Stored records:
════════════════

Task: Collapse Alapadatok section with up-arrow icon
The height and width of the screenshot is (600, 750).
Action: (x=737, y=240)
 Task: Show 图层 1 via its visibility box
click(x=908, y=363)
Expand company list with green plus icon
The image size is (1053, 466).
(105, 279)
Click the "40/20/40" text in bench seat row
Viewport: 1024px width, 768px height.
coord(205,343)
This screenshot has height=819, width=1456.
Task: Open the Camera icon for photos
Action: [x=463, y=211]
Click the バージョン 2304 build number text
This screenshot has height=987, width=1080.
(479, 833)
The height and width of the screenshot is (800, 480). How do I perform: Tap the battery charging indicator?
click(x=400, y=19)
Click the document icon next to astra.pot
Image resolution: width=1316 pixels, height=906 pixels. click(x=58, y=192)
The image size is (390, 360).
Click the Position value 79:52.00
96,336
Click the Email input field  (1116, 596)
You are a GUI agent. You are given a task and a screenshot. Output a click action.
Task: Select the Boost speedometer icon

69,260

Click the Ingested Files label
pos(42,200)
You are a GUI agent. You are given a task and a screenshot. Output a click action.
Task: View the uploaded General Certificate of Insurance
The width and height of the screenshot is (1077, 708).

════════════════

Please output every record exactly as it appears.

__Output__:
Task: Collapse Alapadatok section with up-arrow icon
The height and width of the screenshot is (600, 750).
Action: (x=737, y=240)
 Task: Show 图层 1 via its visibility box
click(x=908, y=363)
Expand company list with green plus icon
The image size is (1053, 466).
(105, 279)
Click the "40/20/40" text in bench seat row
Viewport: 1024px width, 768px height.
coord(205,343)
This screenshot has height=819, width=1456.
Task: Open the Camera icon for photos
Action: [x=463, y=211]
Click the バージョン 2304 build number text
This screenshot has height=987, width=1080.
(479, 833)
The height and width of the screenshot is (800, 480). How do I perform: Tap the battery charging indicator?
click(x=400, y=19)
Click the document icon next to astra.pot
Image resolution: width=1316 pixels, height=906 pixels. click(x=58, y=192)
The image size is (390, 360).
Click the Position value 79:52.00
96,336
Click the Email input field  (1116, 596)
You are a GUI agent. You are given a task and a screenshot. Output a click action.
Task: Select the Boost speedometer icon

69,260

Click the Ingested Files label
pos(42,200)
You are a GUI agent. You are given a task and a screenshot. Output a click action.
Task: View the uploaded General Certificate of Insurance
The width and height of the screenshot is (1077, 708).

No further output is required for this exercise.